Less than an hour after Cannes unveiled its 2025 lineup—sans Spike Lee's Highest 2 Lowest—the director hijacked the narrative. No press release, no PR fluff. Just a vintage Spike Lee Instagram drop:
The Palme d'Or Standoff
Two weeks ago, Lee was fighting for a competition slot. Sources claimed he'd rather skip Cannes entirely than accept an out-of-competition screening. So why the change of heart? Two words: summer release. With A24 eyeing a crowded season (and no fall festival alternatives), Lee's hand was forced.

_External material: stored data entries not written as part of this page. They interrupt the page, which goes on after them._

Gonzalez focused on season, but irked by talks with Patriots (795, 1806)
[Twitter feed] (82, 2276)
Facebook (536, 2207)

But here's the twist—this isn't a surrender. It's a middle finger wrapped in velvet. By announcing it himself, Lee reclaimed control. Cannes didn't grant him a slot; he took one.
Kurosawa Meets Brooklyn
The film—a “reinterpretation” of Akira Kurosawa's High & Low—swaps 1960s Japanese shoemakers for Denzel Washington's NYC record exec, entangled in a chauffeur's kidnapping gone wrong. A$AP Rocky co-stars, and the new still (above) shows Denzel's character on the subway—far from the corporate boardrooms of the original.
Why This Stings Cannes
Lee's last competition entry, BlacKkKlansman, won the Grand Prix. Yet Cannes' selection committee (cough Thierry Frémaux cough) has a history of sidelining Black auteurs—see Ryan Coogler's Black Panther snub in 2018. Lee's DIY announcement? A masterclass in artistic defiance.
This isn't just a premiere—it's a statement. And if Cannes thought they could quietly sidelined Spike Lee, they forgot one thing: Da Man Don't Play.